From the items below, extract every line that contains the word "should".

DATASET CONTENT:
# # # #

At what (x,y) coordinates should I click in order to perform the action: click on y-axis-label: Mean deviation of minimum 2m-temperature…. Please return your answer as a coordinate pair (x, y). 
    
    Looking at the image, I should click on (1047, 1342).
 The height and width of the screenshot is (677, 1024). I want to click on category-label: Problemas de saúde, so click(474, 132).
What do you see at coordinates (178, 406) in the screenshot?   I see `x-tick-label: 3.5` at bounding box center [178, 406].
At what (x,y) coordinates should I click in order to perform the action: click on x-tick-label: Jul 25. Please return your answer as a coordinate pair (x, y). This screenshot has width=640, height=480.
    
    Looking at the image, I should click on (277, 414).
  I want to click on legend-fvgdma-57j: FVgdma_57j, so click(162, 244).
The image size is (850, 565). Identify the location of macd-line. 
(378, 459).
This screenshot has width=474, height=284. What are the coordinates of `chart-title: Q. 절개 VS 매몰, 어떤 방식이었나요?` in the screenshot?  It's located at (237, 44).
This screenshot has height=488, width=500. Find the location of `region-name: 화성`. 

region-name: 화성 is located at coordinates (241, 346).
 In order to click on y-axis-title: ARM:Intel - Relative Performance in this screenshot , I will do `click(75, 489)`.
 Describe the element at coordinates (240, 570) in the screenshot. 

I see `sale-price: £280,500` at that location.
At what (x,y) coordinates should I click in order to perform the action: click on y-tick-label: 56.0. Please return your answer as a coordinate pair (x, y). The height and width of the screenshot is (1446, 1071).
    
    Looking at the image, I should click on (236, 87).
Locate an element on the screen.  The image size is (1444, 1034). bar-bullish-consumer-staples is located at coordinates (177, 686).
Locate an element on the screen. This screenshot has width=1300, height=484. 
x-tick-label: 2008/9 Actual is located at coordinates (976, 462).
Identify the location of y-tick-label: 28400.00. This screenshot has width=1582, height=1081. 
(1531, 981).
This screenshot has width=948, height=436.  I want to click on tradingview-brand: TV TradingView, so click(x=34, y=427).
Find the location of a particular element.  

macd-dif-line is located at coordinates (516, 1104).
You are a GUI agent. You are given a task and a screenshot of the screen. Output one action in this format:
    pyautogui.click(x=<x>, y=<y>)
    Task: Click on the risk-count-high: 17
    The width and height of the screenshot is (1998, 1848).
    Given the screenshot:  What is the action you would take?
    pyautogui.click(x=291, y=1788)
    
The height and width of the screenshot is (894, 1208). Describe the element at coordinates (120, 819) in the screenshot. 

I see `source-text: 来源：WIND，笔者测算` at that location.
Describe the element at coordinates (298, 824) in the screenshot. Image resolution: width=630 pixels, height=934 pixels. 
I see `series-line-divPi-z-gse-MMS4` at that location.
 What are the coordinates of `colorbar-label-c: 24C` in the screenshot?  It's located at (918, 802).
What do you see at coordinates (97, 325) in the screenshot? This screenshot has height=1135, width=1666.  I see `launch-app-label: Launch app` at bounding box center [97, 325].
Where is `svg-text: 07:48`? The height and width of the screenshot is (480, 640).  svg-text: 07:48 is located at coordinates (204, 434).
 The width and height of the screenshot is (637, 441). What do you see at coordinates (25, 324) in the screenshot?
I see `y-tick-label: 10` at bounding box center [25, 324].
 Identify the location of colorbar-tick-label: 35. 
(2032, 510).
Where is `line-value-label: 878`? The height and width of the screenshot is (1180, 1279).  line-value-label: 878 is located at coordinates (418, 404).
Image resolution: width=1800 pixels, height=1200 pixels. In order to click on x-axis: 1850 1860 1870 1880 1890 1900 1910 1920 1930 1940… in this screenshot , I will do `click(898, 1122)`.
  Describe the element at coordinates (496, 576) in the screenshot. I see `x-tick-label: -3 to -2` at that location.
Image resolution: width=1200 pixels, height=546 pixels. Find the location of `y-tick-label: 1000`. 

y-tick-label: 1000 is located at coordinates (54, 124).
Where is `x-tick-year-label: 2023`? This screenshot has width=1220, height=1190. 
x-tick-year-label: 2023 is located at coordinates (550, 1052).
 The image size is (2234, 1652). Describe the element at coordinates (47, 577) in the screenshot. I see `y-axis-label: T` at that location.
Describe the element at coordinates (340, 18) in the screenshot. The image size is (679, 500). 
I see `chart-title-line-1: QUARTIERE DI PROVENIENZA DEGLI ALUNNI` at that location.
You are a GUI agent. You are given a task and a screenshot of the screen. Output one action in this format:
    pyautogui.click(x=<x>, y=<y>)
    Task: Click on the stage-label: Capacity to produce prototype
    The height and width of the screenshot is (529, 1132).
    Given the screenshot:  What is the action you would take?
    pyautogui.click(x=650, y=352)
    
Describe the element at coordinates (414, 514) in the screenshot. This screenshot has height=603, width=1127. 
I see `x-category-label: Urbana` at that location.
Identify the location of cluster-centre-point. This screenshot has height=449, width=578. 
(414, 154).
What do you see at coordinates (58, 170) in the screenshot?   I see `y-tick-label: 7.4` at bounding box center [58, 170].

# # # #

ANSWER BOX:
At what (x,y) coordinates should I click in order to perform the action: click on y-axis-label: Mean deviation of minimum 2m-temperature…. Please return your answer as a coordinate pair (x, y). 
    Looking at the image, I should click on (1047, 1342).
At what (x,y) coordinates should I click in order to perform the action: click on x-tick-label: Jul 25. Please return your answer as a coordinate pair (x, y). This screenshot has width=640, height=480.
    Looking at the image, I should click on (277, 414).
At what (x,y) coordinates should I click in order to perform the action: click on y-tick-label: 56.0. Please return your answer as a coordinate pair (x, y). The height and width of the screenshot is (1446, 1071).
    Looking at the image, I should click on (236, 87).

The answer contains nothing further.